Source information:

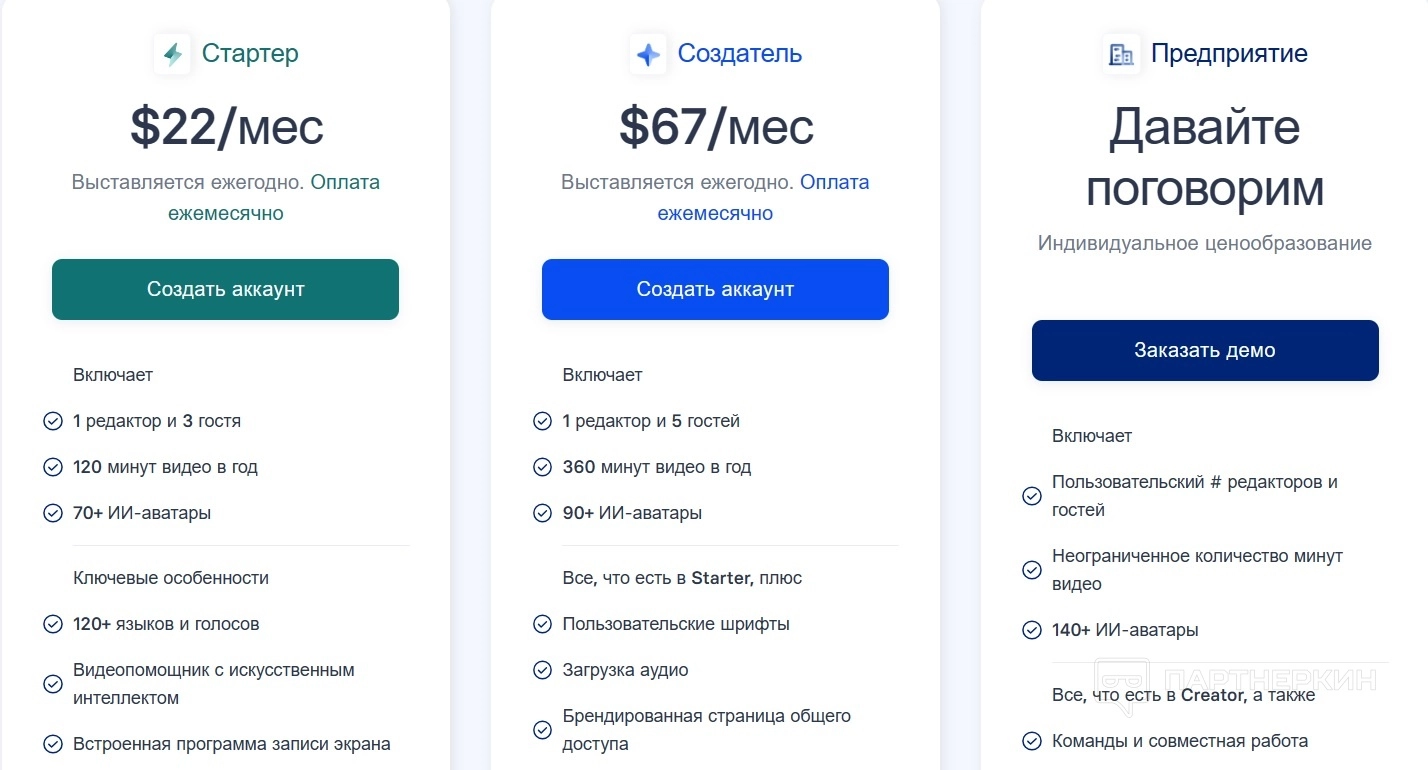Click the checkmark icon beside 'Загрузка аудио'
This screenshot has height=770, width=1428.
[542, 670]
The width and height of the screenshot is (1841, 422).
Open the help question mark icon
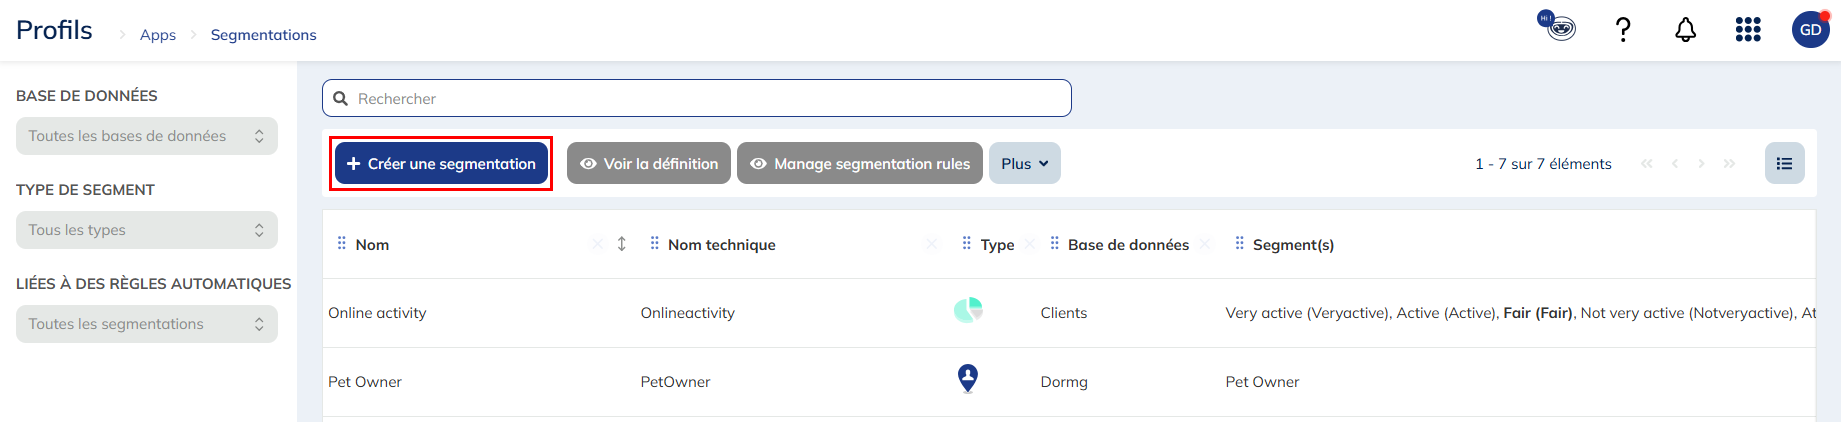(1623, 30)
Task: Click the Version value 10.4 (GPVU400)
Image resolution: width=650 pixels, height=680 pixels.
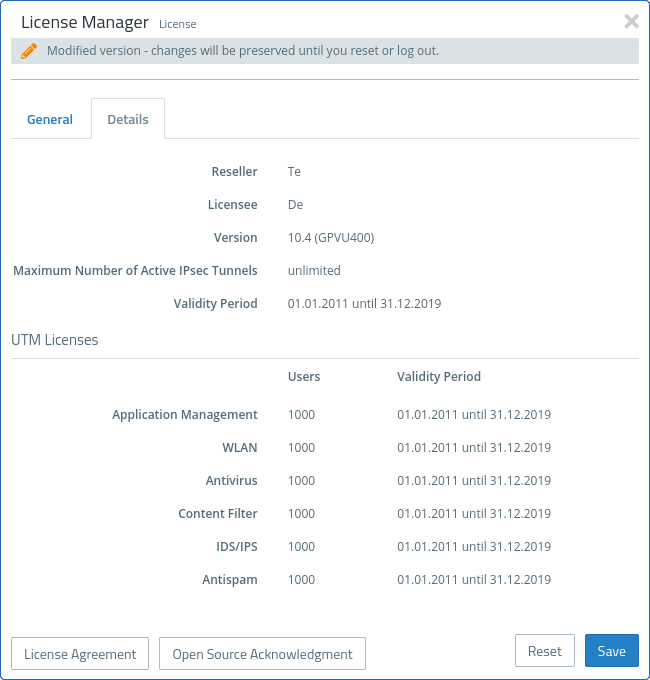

Goal of the exercise: Write the lines from the one containing "Task: Click the Version value 10.4 (GPVU400)" through the end of the data above exactly as they appear, and do not carry over any picture.

Written answer:
Task: Click the Version value 10.4 (GPVU400)
Image resolution: width=650 pixels, height=680 pixels.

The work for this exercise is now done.